Interracial relationship is not for everyone. You have to set your mind to it and learn to overcome the many issues that will confront you. Your friends even the closes ones have something to say. The community will have different reactions and you have to undermine this for the relationship to survive. After all it is you who decides who you want to be with.
I heard from a friend that her German boyfriend in their heated argument said that she only wanted him as a trophy boyfriend and is just after his money, just because she has other errands and could not be in the computer all the time. It leads me to believe that some of the foreigners get into this relationship with a set belief that they are superior in looks and has more to bring to the table than the Filipina. I have always believed that every relationship is equal and whatever you put in it is the product of your love for each other. Therefore, words like those have no place in a matured and loving interracial relationship. A Filipina should be brave enough, not to let anyone trample her just because, that person feels he has the upper hand.
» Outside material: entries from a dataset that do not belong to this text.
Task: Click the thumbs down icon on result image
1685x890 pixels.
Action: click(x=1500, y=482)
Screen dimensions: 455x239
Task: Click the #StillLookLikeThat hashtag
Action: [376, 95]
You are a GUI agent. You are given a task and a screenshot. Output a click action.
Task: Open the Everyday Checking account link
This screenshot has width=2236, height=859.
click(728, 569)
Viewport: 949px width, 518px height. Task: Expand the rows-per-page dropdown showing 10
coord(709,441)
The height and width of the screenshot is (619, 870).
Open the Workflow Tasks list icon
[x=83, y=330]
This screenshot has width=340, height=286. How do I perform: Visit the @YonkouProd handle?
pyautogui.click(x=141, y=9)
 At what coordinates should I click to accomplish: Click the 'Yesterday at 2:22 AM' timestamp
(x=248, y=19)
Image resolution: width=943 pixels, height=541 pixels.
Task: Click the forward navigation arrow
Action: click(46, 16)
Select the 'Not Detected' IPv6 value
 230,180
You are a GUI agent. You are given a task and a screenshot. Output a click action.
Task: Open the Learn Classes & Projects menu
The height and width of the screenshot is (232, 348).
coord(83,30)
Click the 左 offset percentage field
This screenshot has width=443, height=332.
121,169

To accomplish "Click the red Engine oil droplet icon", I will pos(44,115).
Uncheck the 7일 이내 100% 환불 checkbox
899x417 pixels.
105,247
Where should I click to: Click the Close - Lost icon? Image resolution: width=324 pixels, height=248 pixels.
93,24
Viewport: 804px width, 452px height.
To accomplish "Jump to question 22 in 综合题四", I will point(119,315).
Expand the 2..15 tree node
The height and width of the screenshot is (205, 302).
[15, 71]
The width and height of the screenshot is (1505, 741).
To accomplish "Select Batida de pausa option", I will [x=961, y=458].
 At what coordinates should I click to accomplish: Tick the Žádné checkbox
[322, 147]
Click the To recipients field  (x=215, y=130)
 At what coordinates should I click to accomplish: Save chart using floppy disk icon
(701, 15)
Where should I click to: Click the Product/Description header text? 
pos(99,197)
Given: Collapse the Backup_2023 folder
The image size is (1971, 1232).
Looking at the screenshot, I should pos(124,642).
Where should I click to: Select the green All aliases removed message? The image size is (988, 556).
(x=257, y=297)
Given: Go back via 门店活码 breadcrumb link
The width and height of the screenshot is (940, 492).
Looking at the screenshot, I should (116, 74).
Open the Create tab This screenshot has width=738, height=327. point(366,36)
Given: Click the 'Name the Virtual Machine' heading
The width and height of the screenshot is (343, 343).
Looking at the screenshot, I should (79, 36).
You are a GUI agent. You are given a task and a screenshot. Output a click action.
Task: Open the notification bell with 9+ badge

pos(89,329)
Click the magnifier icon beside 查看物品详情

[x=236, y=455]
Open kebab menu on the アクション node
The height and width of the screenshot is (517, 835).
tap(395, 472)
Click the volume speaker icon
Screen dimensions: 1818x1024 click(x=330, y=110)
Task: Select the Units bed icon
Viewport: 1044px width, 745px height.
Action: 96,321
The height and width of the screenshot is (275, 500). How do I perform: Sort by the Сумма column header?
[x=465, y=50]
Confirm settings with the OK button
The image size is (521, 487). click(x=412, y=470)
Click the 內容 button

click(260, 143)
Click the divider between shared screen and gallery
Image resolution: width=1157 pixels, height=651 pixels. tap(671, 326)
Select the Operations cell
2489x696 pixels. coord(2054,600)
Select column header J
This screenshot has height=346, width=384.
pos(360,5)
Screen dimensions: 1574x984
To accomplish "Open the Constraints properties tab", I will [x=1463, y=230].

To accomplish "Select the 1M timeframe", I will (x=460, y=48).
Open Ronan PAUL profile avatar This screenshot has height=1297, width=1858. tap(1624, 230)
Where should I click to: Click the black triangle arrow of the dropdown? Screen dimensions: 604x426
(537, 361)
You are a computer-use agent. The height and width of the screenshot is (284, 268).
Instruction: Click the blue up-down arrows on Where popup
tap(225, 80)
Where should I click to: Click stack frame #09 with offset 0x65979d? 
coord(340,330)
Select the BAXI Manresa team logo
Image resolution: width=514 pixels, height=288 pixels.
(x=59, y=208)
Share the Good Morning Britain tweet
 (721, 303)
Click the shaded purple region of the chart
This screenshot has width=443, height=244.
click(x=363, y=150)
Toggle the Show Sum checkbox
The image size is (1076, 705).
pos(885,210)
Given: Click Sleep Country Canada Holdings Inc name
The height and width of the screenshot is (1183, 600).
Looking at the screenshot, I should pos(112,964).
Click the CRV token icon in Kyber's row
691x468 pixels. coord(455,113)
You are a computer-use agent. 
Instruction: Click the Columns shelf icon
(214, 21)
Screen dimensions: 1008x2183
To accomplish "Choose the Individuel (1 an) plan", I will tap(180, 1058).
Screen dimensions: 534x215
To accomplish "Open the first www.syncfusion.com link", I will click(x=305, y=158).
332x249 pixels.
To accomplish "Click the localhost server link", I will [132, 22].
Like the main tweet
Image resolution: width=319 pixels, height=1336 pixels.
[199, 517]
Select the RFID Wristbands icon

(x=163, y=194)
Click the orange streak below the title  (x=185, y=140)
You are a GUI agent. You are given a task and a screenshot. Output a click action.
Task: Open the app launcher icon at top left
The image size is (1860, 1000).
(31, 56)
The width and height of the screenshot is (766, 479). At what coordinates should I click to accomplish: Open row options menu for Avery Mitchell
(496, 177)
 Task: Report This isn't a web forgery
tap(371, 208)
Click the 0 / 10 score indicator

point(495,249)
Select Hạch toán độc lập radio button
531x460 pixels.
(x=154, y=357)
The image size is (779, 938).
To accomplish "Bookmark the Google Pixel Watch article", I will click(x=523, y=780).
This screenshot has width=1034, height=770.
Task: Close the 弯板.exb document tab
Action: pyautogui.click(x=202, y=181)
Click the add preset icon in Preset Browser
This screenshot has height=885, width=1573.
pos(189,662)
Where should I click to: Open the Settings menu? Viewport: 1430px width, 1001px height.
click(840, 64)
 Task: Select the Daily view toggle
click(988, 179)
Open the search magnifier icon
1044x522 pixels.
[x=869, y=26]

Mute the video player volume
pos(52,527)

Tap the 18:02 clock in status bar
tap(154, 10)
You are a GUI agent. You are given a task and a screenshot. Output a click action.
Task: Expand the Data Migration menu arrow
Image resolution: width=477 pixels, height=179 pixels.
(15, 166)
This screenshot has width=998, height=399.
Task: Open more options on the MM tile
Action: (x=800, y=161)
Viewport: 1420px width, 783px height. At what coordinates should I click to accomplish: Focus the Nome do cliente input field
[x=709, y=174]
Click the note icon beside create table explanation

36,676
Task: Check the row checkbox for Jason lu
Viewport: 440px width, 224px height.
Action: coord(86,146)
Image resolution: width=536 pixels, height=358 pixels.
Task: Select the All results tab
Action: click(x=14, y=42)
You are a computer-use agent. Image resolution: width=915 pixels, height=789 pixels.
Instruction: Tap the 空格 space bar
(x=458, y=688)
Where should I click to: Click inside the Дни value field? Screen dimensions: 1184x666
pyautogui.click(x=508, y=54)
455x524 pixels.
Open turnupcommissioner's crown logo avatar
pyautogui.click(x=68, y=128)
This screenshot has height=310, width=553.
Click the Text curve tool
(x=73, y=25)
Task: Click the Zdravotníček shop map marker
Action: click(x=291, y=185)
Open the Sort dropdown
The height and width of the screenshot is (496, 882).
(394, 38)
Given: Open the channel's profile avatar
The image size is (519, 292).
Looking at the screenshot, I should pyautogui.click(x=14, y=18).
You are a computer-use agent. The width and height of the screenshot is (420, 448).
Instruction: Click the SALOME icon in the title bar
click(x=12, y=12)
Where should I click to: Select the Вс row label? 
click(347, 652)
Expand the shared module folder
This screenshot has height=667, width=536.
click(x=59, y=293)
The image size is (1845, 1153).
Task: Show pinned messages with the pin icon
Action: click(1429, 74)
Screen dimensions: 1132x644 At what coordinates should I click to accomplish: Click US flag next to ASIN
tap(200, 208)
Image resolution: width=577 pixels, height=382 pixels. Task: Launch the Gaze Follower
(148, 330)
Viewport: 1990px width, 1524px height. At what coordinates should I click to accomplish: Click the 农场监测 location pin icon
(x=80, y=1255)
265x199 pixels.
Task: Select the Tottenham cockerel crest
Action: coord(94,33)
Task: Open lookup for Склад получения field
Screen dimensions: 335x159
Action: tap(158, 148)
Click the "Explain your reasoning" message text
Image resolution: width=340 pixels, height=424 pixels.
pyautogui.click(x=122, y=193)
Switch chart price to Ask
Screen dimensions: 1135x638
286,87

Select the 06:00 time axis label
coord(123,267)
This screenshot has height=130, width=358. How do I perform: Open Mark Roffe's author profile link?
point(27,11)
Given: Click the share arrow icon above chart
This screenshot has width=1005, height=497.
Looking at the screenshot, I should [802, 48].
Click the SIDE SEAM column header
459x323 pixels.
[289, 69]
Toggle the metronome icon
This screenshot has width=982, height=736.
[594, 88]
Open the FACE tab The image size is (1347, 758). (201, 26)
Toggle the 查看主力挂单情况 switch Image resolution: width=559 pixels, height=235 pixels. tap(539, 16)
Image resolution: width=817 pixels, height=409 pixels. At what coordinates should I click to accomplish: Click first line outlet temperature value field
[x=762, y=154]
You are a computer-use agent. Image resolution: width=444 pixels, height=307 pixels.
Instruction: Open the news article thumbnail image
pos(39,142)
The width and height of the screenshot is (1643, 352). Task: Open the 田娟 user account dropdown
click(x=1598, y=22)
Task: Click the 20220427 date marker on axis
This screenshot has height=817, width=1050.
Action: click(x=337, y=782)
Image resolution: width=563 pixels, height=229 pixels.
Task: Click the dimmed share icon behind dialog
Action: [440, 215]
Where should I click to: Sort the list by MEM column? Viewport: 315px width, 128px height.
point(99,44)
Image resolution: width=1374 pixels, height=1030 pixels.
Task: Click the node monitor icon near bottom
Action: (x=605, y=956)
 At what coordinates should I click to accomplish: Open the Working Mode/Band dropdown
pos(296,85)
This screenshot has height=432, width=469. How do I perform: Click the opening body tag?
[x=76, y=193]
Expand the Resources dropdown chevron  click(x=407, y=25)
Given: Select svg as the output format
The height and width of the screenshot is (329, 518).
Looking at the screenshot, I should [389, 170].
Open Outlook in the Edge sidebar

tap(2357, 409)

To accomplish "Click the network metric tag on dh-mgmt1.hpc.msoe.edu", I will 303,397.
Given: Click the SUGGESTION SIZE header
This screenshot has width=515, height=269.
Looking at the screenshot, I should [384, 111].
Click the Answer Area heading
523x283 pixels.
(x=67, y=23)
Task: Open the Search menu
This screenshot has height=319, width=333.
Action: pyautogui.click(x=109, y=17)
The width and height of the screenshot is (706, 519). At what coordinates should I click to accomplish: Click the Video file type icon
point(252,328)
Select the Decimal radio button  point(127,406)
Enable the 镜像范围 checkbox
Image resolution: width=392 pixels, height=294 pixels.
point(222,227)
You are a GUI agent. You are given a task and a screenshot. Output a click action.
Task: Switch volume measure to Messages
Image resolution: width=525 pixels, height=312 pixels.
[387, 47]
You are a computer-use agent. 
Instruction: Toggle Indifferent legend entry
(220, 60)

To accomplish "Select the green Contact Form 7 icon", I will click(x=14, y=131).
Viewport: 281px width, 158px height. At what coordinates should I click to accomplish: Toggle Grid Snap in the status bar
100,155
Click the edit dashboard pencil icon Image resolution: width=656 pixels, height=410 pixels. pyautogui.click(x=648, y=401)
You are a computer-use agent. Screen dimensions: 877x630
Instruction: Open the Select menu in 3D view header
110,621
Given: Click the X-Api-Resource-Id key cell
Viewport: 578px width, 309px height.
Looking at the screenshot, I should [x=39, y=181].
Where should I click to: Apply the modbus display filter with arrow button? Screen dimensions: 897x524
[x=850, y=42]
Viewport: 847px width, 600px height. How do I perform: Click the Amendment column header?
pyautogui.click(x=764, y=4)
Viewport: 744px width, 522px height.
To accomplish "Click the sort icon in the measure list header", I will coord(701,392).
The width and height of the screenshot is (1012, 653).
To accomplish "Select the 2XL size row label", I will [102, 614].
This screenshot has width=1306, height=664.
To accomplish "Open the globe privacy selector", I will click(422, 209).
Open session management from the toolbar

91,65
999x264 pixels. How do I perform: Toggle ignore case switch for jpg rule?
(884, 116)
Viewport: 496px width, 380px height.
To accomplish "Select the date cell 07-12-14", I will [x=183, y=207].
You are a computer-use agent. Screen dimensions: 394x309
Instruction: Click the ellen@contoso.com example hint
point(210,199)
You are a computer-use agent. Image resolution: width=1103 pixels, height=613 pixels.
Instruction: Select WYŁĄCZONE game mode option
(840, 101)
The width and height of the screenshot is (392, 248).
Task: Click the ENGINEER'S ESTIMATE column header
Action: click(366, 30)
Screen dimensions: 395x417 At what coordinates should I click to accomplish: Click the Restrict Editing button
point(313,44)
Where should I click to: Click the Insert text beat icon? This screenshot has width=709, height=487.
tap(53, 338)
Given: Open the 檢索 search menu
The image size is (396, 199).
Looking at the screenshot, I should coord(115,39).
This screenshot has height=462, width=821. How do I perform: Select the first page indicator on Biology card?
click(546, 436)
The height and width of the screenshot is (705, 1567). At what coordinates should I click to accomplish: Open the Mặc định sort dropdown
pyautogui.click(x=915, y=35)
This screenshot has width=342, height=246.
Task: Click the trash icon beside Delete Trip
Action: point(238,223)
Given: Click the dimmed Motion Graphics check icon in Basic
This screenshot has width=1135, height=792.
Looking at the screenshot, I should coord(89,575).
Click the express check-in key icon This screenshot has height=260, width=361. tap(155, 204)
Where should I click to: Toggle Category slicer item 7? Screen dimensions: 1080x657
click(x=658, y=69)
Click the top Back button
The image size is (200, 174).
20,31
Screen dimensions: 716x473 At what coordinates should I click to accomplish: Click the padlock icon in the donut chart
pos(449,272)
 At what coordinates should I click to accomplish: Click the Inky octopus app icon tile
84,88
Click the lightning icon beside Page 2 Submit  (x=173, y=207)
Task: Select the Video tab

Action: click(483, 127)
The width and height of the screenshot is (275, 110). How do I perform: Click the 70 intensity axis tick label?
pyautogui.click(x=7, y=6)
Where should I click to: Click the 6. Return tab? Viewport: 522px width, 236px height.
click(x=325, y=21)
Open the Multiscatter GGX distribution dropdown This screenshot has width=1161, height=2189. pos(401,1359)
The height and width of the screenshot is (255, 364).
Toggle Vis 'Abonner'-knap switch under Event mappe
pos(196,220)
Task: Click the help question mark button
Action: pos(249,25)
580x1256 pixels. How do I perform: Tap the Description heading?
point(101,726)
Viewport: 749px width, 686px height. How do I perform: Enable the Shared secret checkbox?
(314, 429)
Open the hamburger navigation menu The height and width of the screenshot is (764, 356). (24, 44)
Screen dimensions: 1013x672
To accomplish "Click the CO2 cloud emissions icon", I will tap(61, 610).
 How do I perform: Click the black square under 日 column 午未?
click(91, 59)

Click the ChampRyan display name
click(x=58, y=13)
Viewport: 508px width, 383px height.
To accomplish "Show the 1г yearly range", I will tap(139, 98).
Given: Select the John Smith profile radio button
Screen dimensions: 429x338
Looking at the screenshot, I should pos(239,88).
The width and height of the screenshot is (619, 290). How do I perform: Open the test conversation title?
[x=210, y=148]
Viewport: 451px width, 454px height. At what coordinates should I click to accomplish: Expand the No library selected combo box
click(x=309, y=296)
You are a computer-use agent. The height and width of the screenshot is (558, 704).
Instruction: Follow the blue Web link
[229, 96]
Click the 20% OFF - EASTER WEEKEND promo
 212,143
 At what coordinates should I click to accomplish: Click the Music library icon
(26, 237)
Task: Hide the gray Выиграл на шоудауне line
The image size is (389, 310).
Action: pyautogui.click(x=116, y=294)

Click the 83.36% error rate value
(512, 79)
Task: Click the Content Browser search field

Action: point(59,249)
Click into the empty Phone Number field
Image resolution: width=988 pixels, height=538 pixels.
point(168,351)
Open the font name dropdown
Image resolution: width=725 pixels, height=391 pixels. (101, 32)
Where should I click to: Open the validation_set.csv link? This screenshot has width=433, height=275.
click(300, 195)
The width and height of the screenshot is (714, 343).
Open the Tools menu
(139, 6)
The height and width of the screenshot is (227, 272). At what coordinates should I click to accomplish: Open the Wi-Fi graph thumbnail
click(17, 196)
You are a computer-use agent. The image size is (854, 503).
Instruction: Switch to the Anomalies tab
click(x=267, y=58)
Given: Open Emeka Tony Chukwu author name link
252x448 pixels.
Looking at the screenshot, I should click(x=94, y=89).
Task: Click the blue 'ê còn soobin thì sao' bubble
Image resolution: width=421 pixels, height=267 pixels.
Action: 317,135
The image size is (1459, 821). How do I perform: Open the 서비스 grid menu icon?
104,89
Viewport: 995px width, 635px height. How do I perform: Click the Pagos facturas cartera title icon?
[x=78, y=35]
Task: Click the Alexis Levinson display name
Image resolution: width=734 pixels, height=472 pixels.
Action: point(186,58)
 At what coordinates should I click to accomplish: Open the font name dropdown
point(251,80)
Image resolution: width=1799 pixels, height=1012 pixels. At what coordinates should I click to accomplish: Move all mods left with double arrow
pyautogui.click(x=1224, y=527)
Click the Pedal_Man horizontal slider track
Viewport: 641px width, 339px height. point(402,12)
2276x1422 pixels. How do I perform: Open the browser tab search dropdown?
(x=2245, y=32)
The language is also a challenge. Yes we know the English language, we speak it and we can communicate. The question is, can we communicate well to keep this person interested in us or convey what we really mean.
Some Filipinas only thrive with small phrases such as, “You hungry? Come here, you want this?” Etc. I guess it all depends how intellectually you want your relationship to be. But I strongly believe, for a relationship to work – you should be able to effectively express yourself and communicate on a higher level than a toddler. After all when there is nothing else to do, you have to talk to each other and talk has to be interesting. You need to have a common interest. I noticed that interracial relationships that worked are people who share their love for certain sports like diving or biking to mention a few. Boredom can easily creep in once the excitement dies down.
But there are deeper things to consider. Would the guy want to have kids? Will the relationship lead to marriage? Where will you settle? And so many other things you only discovered after marrying him. Does he have secrets you do not know of, like fetishes and past relationships that could be harmful to your life together? Is he capable of remaining faithful since his culture is very free and allows them to move from relationship to relationship without further explaining?
When the relationship fails and cannot be fixed, the Filipina will most of the time choose to look for another foreigner. Her life will no longer be a breeze from this time on as she will be branded as someone with bad reputation and is just playing with the foreigners-when sometimes it is the foreigner who played her well.
I guess once a Filipina falls in love with a foreigner – she will never go back to love another Filipino. No matter what price she has to pay.